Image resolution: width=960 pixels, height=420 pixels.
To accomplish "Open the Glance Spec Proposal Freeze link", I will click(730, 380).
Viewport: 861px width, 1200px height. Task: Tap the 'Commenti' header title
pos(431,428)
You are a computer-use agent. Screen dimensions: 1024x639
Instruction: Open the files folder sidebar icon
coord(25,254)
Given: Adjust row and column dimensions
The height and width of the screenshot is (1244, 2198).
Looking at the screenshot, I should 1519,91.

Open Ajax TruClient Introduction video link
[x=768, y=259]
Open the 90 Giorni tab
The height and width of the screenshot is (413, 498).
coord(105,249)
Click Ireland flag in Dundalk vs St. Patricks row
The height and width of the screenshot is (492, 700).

_STATED TASK_
Transcribe all of the records above word for word, keeping every line as it appears.

_ANSWER_
Image resolution: width=960 pixels, height=420 pixels.
To accomplish "Open the Glance Spec Proposal Freeze link", I will click(730, 380).
Viewport: 861px width, 1200px height. Task: Tap the 'Commenti' header title
pos(431,428)
You are a computer-use agent. Screen dimensions: 1024x639
Instruction: Open the files folder sidebar icon
coord(25,254)
Given: Adjust row and column dimensions
The height and width of the screenshot is (1244, 2198).
Looking at the screenshot, I should 1519,91.

Open Ajax TruClient Introduction video link
[x=768, y=259]
Open the 90 Giorni tab
The height and width of the screenshot is (413, 498).
coord(105,249)
Click Ireland flag in Dundalk vs St. Patricks row
The height and width of the screenshot is (492, 700).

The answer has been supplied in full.